4. Government debt has worsened
The report says total public debt at the end of 2015 was K18.2 billion—a rise of 24 per cent on the year before. This equates with 35.7 per cent of GDP, which is above the ceiling set by the 2006 Fiscal Responsibility Act of 30 per cent (35 per cent in 2013–14).
The increase in debt has not substantially increased exposure to the international capital markets, however. The report says 79.4 per cent of the deficit of K2.532 billion was financed from domestic sources. The remainder, from external sources, mainly comprised concessional loans that have comparatively easy conditions.
5. The economy’s prospects are good
The forecasts for economic growth are strong, especially when compared with expectations for the global economy. The bulletin says PNG’s economy is expected to grow by 4.3 per cent this year.
The report says there is likely to be a ‘return to trend in the gas sector after absorbing the impact of the LNG production in 2014 and 2015.’ It anticipates a rebound in the mining and non-mining sectors and improvements in global economic growth. Preparations for the 2018 Asia-Pacific Economic Co-operation summit are also expected to provide a boost.
The Bank says inflation was 6.4 per cent in 2015, compared with 6.6 per cent in 2014. It is maintaining a neutral monetary policy stance. Monetary policy has been unusually stable. The Bank’s official interest rate (Kina Facility Rate) has remained unchanged at 6.25 per cent since July, 2013.
What is our projected revenue in the next 10 years against this debt of approx K18.2b?

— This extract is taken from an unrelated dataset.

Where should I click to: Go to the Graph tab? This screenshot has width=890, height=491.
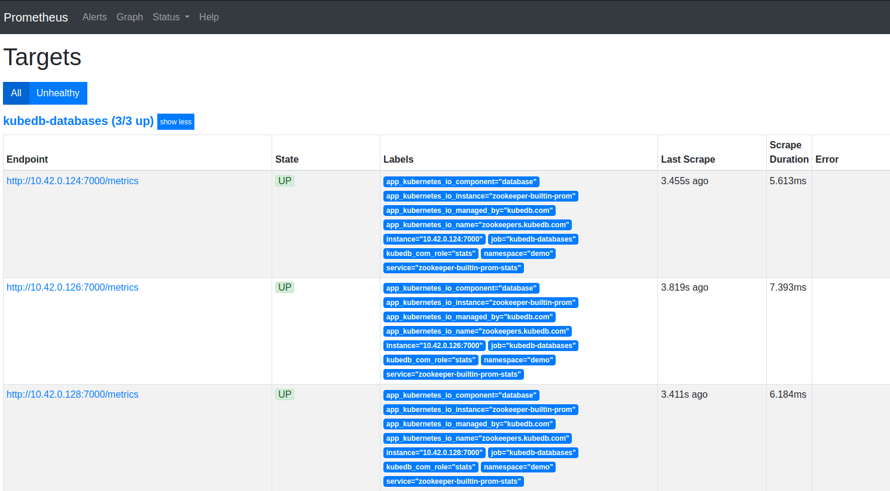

Hi David. There are several errors in this report. A balance of payments deficit is also an economic issue, especially if the causes for the deficit are not addressed. A firm may increase its revenues (so think of the trade account in a very simple analogy), and PNG has certainly had a large increase in its trade balance (and overall current account balance) since LNG exports began in late 2014. However, if that increased revenue is based on a high level of borrowing for some new machinery, and that increased revenue isn’t enough to pay off the debts from the borrowings, then that is not good for the firm. It still has a cash flow problem – as does PNG with the current forex shortages. Like a firm, PNG needs to consider how to get the overall balance of payments back into equilibrium. Deciding to cut back dramatically on other expenditure is a short-term fix but causes other problems for longer-term growth (as is happening with the import restrictions applying to most businesses in PNG). A surplus on the current account does not mean PNG is a net lender to the rest of the world as claimed in the article. Such as surplus can simply represent the need to finance large debt repayments – reflecting the fact that PNG is a net borrower in world capital markets (most specifically recently through the debt financing of much of the PNG LNG project – which is entirely appropriate). The other elements of the article are more accurate – PNG has a volatile economy (and more action is required to diversify the economic base). The government is now relying more on indirect taxes – specifically extraordinarily large dividend payments from the SOES which are not forecast to be sustainable. Government debt has risen (although the BPNG is now using uncertain GDP figures to say debt is now well below 30 per cent). PNG’s medium-term prospects are good – although 2016 might be much tougher than officially forecast. And recent policy directions such as the SOE, land and agriculture policies may undermine those growth prospects. Good policy and good leadership is still vital.